That’s according to Cameron Brandt, director of research at EPFR Informa Financial Intelligence, who believes India still has a reform story to fall back on.

“Longer term, India continues to check many of the boxes that are likely to—at least on relative terms—keep the money going,” Brandt told BloombergQuint in an interview. “Moreover, it remains a defensive trade play and still, as a country, less exposed to international trade than many of the peers in emerging Asia.”

Emerging markets and India have seen foreign capital outflows, especially after the People’s Bank of China—the country’s central bank—set its daily currency reference rate marginally stronger at seven yuan a dollar. Outflows from emerging market equity funds have jumped from an average of around $700 million a week to $5 billion last week, Brandt said, adding he expects at least $4 billion going out this week.

At the same time, India has also been witnessing heavy outflows, due to global headwinds and partially due to a “super-rich tax" that affects foreign investors’ money. Foreigners have net sold nearly $3 billion of local stocks so far in the quarter through Aug. 12, data compiled by Bloomberg show. Just in July, they pulled out Rs 14,818 crore—the highest level since October 2018.

Brandt also doesn’t expect the U.S.-China trade war to be resolved this year.

Supplied material:
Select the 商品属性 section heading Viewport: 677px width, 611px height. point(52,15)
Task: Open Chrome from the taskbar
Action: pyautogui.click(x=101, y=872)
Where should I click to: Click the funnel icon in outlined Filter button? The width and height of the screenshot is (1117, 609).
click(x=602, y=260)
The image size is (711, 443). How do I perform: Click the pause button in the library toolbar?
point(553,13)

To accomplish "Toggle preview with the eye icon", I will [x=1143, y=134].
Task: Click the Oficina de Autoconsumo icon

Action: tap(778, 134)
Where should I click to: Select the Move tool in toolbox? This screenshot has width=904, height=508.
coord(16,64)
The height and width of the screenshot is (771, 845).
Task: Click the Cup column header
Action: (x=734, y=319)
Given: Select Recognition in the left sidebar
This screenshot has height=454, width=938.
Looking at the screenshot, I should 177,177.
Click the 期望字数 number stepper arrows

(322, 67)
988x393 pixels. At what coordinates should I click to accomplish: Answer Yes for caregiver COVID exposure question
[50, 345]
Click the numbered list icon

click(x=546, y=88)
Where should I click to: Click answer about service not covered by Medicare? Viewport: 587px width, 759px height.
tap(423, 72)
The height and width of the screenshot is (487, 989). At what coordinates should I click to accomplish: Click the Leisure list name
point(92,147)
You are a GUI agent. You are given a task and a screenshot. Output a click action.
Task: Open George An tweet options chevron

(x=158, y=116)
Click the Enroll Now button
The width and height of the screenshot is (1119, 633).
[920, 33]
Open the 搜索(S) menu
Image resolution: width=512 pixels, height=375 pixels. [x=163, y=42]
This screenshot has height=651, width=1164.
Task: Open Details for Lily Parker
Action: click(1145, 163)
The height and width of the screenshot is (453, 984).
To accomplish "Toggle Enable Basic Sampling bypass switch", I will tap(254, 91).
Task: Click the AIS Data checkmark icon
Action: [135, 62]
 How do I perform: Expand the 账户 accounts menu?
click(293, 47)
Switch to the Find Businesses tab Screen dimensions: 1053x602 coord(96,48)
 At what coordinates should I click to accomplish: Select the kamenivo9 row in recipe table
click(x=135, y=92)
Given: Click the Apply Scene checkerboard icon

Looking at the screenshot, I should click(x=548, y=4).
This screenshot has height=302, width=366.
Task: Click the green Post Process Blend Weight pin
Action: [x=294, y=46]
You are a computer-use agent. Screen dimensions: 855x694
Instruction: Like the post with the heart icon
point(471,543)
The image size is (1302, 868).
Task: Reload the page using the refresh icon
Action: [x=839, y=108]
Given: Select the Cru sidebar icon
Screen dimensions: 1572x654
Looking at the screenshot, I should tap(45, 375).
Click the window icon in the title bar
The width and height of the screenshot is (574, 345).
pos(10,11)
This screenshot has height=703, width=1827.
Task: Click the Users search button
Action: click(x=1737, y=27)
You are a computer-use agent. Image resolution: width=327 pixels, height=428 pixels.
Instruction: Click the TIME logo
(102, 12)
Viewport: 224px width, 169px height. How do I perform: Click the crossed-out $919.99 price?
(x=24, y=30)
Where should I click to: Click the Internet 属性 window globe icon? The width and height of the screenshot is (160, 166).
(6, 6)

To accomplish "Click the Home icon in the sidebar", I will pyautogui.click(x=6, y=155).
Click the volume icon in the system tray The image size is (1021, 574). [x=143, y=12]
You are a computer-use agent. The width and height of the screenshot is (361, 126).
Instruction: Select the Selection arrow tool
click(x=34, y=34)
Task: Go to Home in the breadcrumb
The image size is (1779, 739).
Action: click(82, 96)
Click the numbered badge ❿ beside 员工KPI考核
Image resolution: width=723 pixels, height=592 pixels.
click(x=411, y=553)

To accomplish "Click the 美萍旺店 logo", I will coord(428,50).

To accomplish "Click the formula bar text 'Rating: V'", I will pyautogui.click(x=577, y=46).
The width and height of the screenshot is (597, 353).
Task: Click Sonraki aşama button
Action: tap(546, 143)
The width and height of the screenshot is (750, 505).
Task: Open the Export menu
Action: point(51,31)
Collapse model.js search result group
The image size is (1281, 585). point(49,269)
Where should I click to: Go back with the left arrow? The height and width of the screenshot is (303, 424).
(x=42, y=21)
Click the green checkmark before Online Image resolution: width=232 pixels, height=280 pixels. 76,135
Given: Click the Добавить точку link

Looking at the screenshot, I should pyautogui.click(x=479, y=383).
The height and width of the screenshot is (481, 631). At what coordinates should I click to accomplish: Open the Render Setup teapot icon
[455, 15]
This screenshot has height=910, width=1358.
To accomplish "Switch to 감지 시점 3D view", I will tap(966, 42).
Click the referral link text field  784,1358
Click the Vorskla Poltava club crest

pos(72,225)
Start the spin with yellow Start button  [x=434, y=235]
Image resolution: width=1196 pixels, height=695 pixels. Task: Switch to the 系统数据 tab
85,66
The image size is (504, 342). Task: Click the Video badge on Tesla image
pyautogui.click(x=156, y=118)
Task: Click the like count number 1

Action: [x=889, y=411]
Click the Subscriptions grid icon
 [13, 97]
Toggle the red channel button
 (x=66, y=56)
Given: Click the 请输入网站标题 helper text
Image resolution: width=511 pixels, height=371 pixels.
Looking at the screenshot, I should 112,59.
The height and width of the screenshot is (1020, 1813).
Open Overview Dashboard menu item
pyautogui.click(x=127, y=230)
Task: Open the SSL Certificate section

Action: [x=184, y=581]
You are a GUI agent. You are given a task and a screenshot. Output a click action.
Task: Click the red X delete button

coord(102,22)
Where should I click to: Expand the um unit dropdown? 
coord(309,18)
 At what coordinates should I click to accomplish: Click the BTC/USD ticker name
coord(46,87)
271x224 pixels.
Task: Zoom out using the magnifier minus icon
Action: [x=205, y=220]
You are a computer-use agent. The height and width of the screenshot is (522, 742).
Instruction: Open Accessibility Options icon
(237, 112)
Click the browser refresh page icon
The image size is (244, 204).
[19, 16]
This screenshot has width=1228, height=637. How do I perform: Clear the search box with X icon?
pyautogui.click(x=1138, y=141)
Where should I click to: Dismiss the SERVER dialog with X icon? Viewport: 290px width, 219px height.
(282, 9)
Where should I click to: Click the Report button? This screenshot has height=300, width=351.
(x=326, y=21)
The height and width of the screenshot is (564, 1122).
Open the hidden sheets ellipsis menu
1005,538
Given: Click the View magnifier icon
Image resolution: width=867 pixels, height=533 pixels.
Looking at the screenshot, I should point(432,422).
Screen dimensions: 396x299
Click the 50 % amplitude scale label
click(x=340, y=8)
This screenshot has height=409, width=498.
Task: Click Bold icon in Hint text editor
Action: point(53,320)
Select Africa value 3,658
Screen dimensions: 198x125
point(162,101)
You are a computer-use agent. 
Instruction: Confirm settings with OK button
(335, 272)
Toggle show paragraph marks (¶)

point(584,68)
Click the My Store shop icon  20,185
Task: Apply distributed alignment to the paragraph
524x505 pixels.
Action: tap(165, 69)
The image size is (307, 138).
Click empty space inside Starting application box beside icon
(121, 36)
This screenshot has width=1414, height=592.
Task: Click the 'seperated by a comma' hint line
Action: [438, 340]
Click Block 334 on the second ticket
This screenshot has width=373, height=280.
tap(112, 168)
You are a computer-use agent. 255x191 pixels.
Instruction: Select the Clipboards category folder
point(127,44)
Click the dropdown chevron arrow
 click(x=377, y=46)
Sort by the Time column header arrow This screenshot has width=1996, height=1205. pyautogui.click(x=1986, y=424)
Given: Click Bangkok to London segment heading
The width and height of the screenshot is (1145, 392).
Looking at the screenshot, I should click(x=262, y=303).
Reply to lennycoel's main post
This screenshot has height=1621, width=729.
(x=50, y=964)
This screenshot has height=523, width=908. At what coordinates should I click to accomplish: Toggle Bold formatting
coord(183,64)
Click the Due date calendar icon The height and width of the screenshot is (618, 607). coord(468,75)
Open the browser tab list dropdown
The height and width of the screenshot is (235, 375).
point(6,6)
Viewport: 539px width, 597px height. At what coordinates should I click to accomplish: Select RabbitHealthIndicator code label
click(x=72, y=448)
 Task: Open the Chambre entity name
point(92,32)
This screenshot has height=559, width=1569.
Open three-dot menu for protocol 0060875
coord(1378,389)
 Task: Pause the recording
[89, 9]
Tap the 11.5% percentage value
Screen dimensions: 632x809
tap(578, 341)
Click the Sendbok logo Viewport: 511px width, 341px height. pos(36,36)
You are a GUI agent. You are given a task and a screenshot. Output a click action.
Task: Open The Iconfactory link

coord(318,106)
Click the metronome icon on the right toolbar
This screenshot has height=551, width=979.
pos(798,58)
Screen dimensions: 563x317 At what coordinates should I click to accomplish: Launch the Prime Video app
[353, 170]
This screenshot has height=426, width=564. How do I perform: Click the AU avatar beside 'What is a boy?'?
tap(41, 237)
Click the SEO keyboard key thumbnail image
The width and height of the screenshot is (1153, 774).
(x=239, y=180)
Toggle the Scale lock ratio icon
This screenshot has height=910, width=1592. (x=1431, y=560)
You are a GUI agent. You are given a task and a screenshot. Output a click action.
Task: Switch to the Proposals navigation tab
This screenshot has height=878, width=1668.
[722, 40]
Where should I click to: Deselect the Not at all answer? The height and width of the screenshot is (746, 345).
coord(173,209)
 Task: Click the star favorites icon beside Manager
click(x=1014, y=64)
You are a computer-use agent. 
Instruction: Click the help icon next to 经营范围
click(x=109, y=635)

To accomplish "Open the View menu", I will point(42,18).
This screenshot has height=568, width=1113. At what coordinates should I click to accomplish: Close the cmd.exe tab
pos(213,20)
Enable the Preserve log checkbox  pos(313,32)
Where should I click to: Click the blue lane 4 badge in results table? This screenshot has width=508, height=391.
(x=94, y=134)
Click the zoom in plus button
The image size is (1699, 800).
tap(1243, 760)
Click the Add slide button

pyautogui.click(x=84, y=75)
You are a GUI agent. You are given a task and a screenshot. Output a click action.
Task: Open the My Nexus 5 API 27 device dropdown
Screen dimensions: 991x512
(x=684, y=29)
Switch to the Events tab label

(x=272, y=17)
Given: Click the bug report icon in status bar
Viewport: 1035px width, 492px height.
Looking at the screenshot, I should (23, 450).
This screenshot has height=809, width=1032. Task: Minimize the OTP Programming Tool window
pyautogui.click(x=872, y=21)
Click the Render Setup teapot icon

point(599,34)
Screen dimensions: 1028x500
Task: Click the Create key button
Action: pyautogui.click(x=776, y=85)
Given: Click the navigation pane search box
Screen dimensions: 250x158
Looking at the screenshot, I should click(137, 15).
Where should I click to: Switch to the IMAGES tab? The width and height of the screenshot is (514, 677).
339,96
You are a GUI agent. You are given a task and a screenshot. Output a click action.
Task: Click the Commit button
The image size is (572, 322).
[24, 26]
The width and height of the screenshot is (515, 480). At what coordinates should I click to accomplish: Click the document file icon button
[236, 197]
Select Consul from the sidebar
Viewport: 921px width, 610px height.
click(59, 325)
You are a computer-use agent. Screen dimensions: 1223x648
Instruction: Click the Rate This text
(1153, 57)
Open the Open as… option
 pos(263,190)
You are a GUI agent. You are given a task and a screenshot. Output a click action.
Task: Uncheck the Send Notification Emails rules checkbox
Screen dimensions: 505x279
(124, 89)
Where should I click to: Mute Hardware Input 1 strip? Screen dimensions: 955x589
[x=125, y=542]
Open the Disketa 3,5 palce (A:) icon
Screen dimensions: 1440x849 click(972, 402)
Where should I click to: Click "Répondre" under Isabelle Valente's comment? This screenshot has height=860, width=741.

Exercises:
A. According to the article on foreign investment in India, how much did foreigners pull out of local stocks in July?
B. Write the next few sentences of the article on foreign investment in India, picking up after its last line.
The data has no connection to the article on foreign investment in India.

Answers to the tasks:
A. Rs 14,818 crore, the highest level since October 2018.

B.
“My sense is that having let this particular genie out of the bottle, it’s going to be very hard to put it back. The process of erecting trade barriers gives politicians a lot of favors to hand out but once the barriers go up, there’s usually a domestic lobby that tries to keep them in place.” Europe, too, is heading for a “perfect storm” with a worsening situation in U.K., Germany and Italy, he said.

Key Highlights from the interview:

  • We’re moving deeper into the election cycle leading up to the 2020 presidential and legislative elections in U.S.
  • Don’t see Trump backing down on U.S.-China trade war.
  • There was a lot of optimism early in the year that this would work its way out in the second quarter, but it has swung in the other direction and the general sentiment is pretty pessimistic.
  • We’re going to have more dispiriting news in Europe for the rest of the year.
  • No huge positive flows into India or emerging markets for the rest of the year.